本发明的促生长素抑制素类似物具有对受体hsst2和hsst5的选择性，且对GH和PRL的抑制活性与促生长素抑制素相当。

对映选择性合成了Trp的β-甲基化类似物，并掺入环六肽类似物L-363，301。测定了c[Pro-Phe-(2R，3S)-β-MeTrp-Lys-Thr-Phe]和c[Pro-Phe-(2R，3R)-β-MeTrp-Lys-Thr-Phe]对促生长素抑制素受体hsst1-5的结合效力和选择性以进一步检验结果。在那些研究中，(2R，3S)类似物比亲本肽更有效力，而(2R，3R)类似物的活性低得多。两种化合物都在纳摩尔范围内结合受体hsst2。
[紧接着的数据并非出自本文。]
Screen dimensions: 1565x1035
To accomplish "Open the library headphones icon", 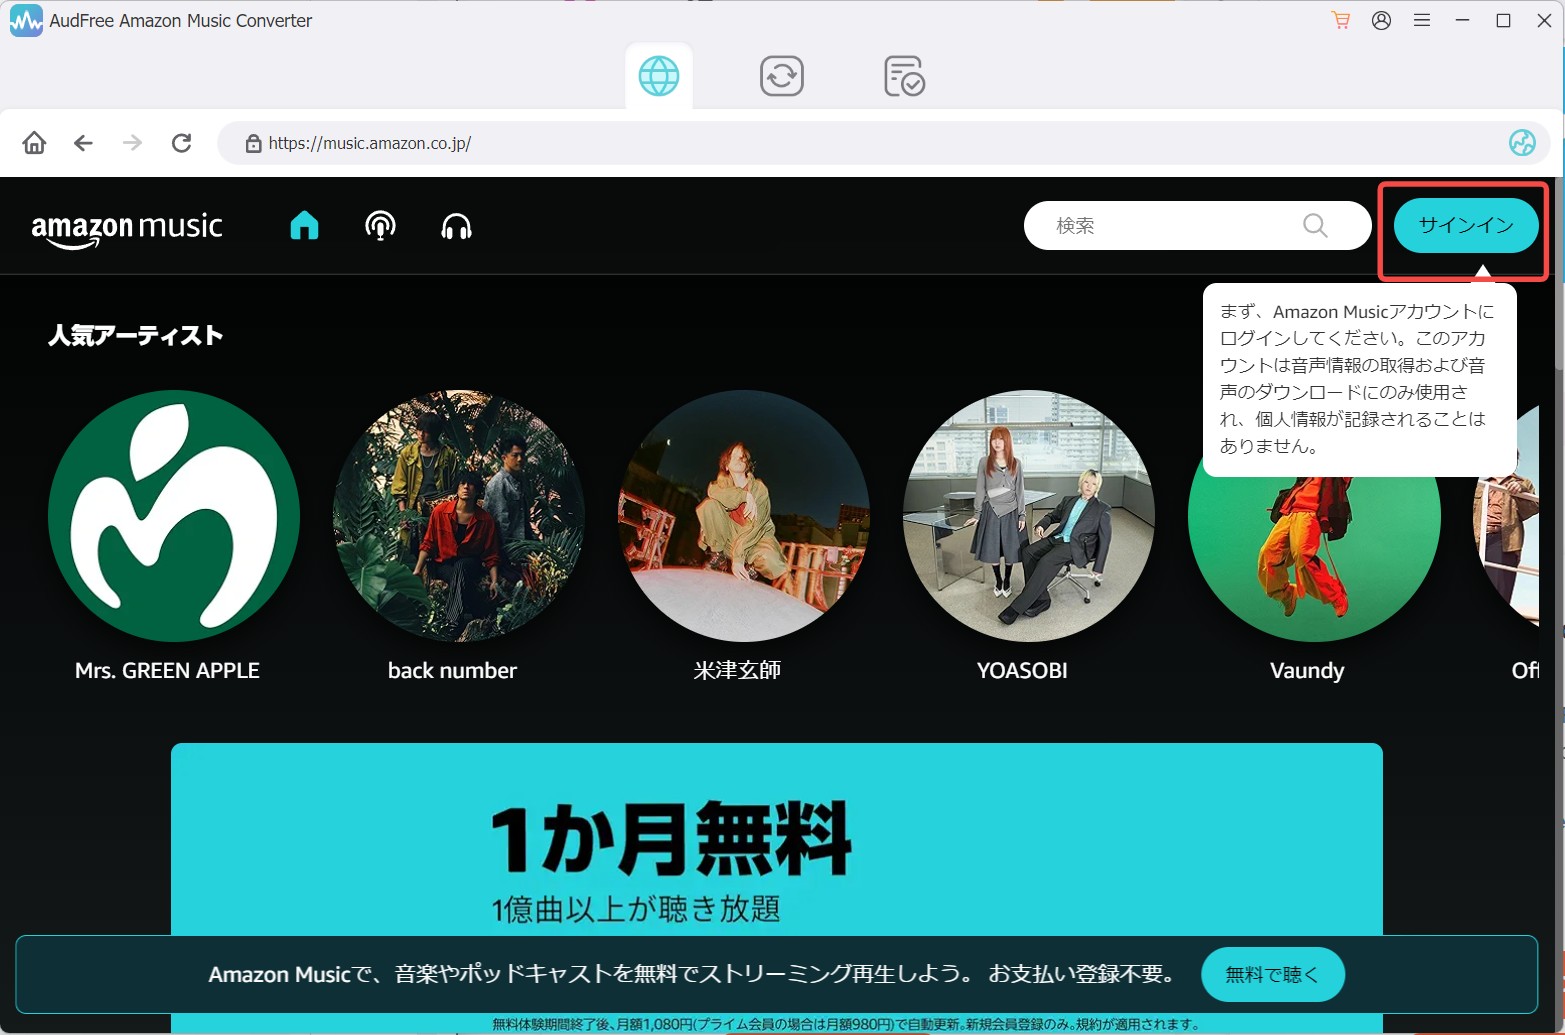I will coord(456,227).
证明该类似物对hsst2具有高度选择性，这与标准化合物L-363，301相反，后者与两种受体hsst2和hsst5的结合都很好。

含有(2R，3s)-β-MeTrp非对映异构体的肽拥有容许它与hsst2很好结合的“正确”特色组合。这一发现导致后来hsst2选择性促生长素抑制素类似物的设计。

统计学分析。使用单向方差分析(ANOVA)测定了平均值之间差异的统计学显著性。当通过这种方法观测到显著的整体效果时，使用Newman-Keuls多重比较测试进行比较。数据表述成平均值±sem。小于0.05的P值认为是显著的。使用GraphPad Prism(圣迭戈，加利福尼亚州)计算机程序，进行¹²⁵I-标记[Tyr¹¹]-促生长素抑制素-14取代的IC₅₀值计算。

已经描述了本发明的许多实施方案。然而，应当理解，可以做出多种修改而不违背本发明的精神和范围。因此，其它实施方案也属于下文权利要求的范围之内。